Pakistani and Afghan forces exchanged fire at their rugged border Sunday in their most serious skirmish in years. Pakistan claimed it killed six Afghan soldiers, but Afghanistan said just two Afghan civilians died.

Tension has been running high between Afghanistan and Pakistan, its eastern neighbor, over controlling the 2,430-kilometer (1,510-mile) border and stemming the flow of Taliban and Al Qaeda militants that stage cross-border attacks inside Afghanistan. Pakistan's move to fence parts of the disputed frontier has also angered Afghanistan.

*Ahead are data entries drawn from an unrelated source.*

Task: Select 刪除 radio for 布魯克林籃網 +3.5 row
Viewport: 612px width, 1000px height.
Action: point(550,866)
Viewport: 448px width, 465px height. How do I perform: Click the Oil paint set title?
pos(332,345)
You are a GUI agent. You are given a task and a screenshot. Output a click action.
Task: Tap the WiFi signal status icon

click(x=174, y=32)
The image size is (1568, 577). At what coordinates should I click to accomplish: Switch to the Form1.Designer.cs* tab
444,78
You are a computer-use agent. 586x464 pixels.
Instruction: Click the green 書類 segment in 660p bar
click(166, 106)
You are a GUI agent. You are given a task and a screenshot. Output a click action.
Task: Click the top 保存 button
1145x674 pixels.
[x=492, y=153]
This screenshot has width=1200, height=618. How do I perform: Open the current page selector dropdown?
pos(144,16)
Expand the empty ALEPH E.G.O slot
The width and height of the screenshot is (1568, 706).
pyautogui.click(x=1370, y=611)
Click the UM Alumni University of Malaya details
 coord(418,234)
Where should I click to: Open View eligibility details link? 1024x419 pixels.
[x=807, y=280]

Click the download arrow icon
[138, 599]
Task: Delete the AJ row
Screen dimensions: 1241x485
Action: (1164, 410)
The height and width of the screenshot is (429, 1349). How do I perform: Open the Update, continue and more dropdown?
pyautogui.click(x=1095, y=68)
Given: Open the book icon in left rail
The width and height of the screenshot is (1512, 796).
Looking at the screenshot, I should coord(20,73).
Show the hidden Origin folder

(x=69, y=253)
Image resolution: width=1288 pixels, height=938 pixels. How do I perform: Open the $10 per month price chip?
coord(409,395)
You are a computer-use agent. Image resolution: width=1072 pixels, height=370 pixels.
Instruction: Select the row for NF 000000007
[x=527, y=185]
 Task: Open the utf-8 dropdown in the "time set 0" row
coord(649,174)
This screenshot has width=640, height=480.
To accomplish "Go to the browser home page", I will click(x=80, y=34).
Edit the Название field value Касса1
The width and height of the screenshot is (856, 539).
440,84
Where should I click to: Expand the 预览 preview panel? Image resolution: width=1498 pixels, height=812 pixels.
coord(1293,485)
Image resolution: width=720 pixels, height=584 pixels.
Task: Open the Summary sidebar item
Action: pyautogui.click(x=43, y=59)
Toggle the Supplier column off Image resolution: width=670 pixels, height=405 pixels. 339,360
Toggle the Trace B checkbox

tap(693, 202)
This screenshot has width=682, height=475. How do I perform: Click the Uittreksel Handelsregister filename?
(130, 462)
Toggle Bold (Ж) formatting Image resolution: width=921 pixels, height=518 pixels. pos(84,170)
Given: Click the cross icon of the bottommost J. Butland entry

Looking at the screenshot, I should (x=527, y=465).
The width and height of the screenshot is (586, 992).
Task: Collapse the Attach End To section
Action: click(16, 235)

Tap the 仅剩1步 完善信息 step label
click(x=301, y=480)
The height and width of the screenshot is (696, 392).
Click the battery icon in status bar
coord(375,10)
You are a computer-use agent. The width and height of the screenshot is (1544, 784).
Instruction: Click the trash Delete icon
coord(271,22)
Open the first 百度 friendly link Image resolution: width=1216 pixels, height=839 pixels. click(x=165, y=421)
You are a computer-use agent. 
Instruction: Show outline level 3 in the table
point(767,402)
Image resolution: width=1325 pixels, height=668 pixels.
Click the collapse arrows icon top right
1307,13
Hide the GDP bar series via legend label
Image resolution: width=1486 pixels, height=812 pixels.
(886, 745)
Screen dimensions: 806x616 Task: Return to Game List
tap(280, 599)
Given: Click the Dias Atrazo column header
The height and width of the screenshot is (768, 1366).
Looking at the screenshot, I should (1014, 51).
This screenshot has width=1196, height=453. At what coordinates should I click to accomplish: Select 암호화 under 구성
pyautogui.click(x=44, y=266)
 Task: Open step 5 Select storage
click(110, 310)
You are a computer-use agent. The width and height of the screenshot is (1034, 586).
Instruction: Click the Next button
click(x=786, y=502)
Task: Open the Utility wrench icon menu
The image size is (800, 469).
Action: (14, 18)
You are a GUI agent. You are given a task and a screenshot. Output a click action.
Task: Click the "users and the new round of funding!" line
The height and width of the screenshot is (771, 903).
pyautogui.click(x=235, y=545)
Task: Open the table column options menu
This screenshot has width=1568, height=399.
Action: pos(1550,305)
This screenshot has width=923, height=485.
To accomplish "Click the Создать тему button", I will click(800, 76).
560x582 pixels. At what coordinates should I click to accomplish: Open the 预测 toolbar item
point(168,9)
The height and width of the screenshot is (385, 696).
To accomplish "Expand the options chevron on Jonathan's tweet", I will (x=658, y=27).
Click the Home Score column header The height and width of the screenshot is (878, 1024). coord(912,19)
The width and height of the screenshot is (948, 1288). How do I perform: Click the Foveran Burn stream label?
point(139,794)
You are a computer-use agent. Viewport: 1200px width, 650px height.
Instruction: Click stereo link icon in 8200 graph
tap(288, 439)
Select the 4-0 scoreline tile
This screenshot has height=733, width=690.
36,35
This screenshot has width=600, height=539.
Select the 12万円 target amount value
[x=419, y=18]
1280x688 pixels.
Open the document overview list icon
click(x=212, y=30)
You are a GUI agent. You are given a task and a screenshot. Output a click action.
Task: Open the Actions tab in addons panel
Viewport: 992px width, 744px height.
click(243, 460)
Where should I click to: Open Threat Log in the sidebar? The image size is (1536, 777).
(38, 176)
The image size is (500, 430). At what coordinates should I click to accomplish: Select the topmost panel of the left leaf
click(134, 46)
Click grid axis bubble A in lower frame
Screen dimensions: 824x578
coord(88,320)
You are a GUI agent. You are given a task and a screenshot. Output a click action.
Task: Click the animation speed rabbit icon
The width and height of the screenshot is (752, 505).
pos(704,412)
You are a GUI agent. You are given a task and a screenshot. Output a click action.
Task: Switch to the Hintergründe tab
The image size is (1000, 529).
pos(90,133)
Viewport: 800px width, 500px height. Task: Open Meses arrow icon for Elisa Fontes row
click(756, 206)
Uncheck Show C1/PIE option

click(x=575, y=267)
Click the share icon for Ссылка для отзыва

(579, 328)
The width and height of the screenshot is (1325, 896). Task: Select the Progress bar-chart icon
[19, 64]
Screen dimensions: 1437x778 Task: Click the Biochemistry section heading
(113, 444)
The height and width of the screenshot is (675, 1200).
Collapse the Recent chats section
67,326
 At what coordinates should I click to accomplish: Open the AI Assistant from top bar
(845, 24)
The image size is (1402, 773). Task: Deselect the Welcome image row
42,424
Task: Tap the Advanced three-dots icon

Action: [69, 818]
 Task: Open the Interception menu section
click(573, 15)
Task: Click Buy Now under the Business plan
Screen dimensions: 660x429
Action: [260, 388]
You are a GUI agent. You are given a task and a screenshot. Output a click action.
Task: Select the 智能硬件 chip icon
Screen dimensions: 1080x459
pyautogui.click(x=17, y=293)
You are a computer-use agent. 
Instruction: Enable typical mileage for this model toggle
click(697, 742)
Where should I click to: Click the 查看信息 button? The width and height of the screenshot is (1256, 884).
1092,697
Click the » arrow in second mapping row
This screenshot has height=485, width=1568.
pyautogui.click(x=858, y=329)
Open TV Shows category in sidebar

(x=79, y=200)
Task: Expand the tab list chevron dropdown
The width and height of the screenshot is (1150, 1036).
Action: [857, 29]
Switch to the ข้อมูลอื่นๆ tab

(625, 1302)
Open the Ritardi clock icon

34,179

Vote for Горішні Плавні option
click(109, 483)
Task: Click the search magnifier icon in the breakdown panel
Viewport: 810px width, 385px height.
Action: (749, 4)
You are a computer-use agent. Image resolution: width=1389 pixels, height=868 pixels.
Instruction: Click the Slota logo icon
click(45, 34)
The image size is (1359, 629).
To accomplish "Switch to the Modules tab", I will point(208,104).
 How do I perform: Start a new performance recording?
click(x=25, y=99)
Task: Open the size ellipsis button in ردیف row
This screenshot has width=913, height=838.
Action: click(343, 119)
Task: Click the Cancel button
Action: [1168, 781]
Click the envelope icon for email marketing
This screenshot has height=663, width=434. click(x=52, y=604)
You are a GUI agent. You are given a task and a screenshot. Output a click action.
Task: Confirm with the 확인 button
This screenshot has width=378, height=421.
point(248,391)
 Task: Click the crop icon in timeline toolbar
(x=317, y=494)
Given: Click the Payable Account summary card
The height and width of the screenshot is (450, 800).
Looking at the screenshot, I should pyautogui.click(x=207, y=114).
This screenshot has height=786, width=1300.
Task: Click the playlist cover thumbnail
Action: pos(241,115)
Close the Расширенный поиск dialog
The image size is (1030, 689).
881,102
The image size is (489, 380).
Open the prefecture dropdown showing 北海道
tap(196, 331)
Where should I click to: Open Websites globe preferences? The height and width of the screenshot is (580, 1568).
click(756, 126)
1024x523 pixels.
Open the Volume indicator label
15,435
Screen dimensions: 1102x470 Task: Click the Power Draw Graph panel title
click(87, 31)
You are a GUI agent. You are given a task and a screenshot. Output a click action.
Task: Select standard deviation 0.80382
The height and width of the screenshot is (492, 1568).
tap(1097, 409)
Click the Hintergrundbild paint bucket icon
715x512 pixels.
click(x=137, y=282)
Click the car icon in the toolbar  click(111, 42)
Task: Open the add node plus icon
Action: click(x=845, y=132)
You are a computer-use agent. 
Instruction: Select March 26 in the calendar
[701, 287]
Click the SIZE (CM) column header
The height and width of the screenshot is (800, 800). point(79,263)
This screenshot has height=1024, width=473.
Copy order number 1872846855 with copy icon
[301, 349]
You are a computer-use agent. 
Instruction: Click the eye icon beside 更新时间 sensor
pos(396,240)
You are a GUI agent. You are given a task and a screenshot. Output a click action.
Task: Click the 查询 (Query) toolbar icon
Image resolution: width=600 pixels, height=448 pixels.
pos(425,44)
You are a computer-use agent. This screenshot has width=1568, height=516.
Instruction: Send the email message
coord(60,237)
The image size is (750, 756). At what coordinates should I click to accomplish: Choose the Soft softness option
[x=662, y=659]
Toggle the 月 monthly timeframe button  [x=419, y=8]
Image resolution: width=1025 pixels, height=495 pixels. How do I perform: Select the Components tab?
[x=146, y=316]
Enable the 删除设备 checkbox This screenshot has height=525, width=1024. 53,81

Pakistan army spokesman Maj. Gen. Waheed Arshad accused the Afghan army of sparking the two-hour gunbattle with "unprovoked" fire at about six Pakistani border posts in Kurram Agency, a Pakistani tribal region opposite Afghanistan's Paktia province.

Troops from Pakistan's Frontier Corps returned fire and "six, seven" Afghans were killed, Arshad said, adding the Pakistani troops were able to see the casualties inflicted by looking across the border at Afghan posts a few hundred meters (yards) away. Three Pakistani troops were wounded, he said.

"This was unprovoked and without any reason," Arshad said.

On the Afghan side, Defense Ministry spokesman Gen. Mohammad Zahir Azimi accused Pakistani forces of encroaching 2 to 3 kilometers (1.2 to 2 miles) inside Paktia province's Jajai district.

"Border police tried to stop them, and the Pakistani army started firing heavy weapons toward the Afghan forces," he told a news conference.

Two school students were killed, and three students and two police were wounded, he said. Earlier, the chief of Afghan border police, Gen. Abdul Rahman, said five police were wounded.

Paktia Gov. Rahmatullah Rahmat said heavy weapons fire hit the village of Kubki and a school, bazaar and clinic in Gul Ghundi village, wounding villagers and students.

"The Pakistanis launched artillery, shot their guns, and they left behind civilian casualties in the area. It is a clear violation — crossing the border to attack Afghanistan," Rahmat said. He said Afghan forces only fired back with assault rifles.

Azimi claimed that thousands of local people had gone to join the Afghan forces after the clash, which he described as the worst in years between the two countries.

Asked about the Afghan claims, Arshad denied Pakistani fire had hit civilian targets.

The incident was likely to enflame the already acrimonious relations between the two key U.S. allies — just two weeks after a reconciliation meeting between Pakistan President Gen. Pervez Musharraf and Afghan President Hamid Karzai in Turkey where they agreed to jointly fight terrorism.

Afghanistan accuses Islamabad of harboring and helping supporters of the former Taliban regime ousted in late 2001, which Pakistan denies.

Pakistan says it has deployed about 90,000 troops to police the border, and last week announced it has completed a 20-kilometer (12-mile) stretch of the border fence in North Waziristan, another Pakistani tribal region.

Amid a long-running dispute over the demarcation of the border, Afghanistan rejects the fence. Last month Pakistani troops fired shots toward Afghan soldiers who Kabul said were trying to dismantle part of the fence. There were no reports of casualties.